▶ **WORK INSTRUCTIONS**: Please output every entry below precisely as written.

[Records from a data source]
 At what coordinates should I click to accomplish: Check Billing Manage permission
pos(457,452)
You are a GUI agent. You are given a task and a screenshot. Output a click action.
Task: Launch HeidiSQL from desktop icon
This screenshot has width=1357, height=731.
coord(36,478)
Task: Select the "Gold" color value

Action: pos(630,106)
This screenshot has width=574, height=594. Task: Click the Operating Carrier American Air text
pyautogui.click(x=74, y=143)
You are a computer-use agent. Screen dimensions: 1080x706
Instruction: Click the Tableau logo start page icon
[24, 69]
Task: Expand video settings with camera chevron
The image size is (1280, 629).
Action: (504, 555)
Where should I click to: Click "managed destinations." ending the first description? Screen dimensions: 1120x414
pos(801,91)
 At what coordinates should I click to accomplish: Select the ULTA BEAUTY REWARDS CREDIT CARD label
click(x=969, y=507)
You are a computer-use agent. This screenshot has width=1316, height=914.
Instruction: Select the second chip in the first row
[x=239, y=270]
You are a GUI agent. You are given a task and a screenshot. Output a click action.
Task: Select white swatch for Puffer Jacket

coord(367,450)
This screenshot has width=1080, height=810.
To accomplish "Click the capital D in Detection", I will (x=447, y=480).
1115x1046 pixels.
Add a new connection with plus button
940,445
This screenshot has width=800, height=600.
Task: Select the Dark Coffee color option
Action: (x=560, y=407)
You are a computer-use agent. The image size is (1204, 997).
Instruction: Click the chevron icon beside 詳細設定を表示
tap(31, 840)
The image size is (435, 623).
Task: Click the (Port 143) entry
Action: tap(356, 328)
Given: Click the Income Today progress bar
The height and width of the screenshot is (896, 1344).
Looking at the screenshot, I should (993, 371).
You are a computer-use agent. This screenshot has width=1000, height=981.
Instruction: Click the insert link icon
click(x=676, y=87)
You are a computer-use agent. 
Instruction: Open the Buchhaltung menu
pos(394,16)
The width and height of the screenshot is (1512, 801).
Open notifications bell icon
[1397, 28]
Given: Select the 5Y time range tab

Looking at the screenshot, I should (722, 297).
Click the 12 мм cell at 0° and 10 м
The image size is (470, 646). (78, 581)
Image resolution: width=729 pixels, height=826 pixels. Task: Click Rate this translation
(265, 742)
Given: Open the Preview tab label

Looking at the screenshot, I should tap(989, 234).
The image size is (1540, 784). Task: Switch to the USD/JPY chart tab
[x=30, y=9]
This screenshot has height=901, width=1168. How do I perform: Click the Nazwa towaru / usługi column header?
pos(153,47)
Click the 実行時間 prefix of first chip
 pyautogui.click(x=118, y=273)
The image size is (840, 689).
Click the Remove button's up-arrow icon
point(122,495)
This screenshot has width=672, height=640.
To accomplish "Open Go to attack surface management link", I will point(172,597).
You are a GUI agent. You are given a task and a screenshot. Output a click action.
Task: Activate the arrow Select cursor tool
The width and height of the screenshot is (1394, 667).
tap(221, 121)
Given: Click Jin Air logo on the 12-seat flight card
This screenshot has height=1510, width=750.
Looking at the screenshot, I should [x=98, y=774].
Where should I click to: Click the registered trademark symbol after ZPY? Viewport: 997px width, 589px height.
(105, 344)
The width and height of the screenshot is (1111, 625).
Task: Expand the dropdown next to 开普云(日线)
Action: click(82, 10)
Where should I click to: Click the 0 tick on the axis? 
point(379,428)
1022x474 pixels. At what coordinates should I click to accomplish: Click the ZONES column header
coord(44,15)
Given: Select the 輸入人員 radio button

▶ **EXERCISE RESULT**:
 At what coordinates should I click to accomplish: Check Billing Manage permission
pos(457,452)
You are a GUI agent. You are given a task and a screenshot. Output a click action.
Task: Launch HeidiSQL from desktop icon
This screenshot has width=1357, height=731.
coord(36,478)
Task: Select the "Gold" color value

Action: pos(630,106)
This screenshot has width=574, height=594. Task: Click the Operating Carrier American Air text
pyautogui.click(x=74, y=143)
You are a computer-use agent. Screen dimensions: 1080x706
Instruction: Click the Tableau logo start page icon
[24, 69]
Task: Expand video settings with camera chevron
The image size is (1280, 629).
Action: (504, 555)
Where should I click to: Click "managed destinations." ending the first description? Screen dimensions: 1120x414
pos(801,91)
 At what coordinates should I click to accomplish: Select the ULTA BEAUTY REWARDS CREDIT CARD label
click(x=969, y=507)
You are a computer-use agent. This screenshot has width=1316, height=914.
Instruction: Select the second chip in the first row
[x=239, y=270]
You are a GUI agent. You are given a task and a screenshot. Output a click action.
Task: Select white swatch for Puffer Jacket

coord(367,450)
This screenshot has width=1080, height=810.
To accomplish "Click the capital D in Detection", I will (x=447, y=480).
1115x1046 pixels.
Add a new connection with plus button
940,445
This screenshot has width=800, height=600.
Task: Select the Dark Coffee color option
Action: (x=560, y=407)
You are a computer-use agent. The image size is (1204, 997).
Instruction: Click the chevron icon beside 詳細設定を表示
tap(31, 840)
The image size is (435, 623).
Task: Click the (Port 143) entry
Action: tap(356, 328)
Given: Click the Income Today progress bar
The height and width of the screenshot is (896, 1344).
Looking at the screenshot, I should (993, 371).
You are a computer-use agent. This screenshot has width=1000, height=981.
Instruction: Click the insert link icon
click(x=676, y=87)
You are a computer-use agent. 
Instruction: Open the Buchhaltung menu
pos(394,16)
The width and height of the screenshot is (1512, 801).
Open notifications bell icon
[1397, 28]
Given: Select the 5Y time range tab

Looking at the screenshot, I should (722, 297).
Click the 12 мм cell at 0° and 10 м
The image size is (470, 646). (78, 581)
Image resolution: width=729 pixels, height=826 pixels. Task: Click Rate this translation
(265, 742)
Given: Open the Preview tab label

Looking at the screenshot, I should tap(989, 234).
The image size is (1540, 784). Task: Switch to the USD/JPY chart tab
[x=30, y=9]
This screenshot has height=901, width=1168. How do I perform: Click the Nazwa towaru / usługi column header?
pos(153,47)
Click the 実行時間 prefix of first chip
 pyautogui.click(x=118, y=273)
The image size is (840, 689).
Click the Remove button's up-arrow icon
point(122,495)
This screenshot has width=672, height=640.
To accomplish "Open Go to attack surface management link", I will point(172,597).
You are a GUI agent. You are given a task and a screenshot. Output a click action.
Task: Activate the arrow Select cursor tool
The width and height of the screenshot is (1394, 667).
tap(221, 121)
Given: Click Jin Air logo on the 12-seat flight card
This screenshot has height=1510, width=750.
Looking at the screenshot, I should [x=98, y=774].
Where should I click to: Click the registered trademark symbol after ZPY? Viewport: 997px width, 589px height.
(105, 344)
The width and height of the screenshot is (1111, 625).
Task: Expand the dropdown next to 开普云(日线)
Action: click(82, 10)
Where should I click to: Click the 0 tick on the axis? 
point(379,428)
1022x474 pixels. At what coordinates should I click to accomplish: Click the ZONES column header
coord(44,15)
Given: Select the 輸入人員 radio button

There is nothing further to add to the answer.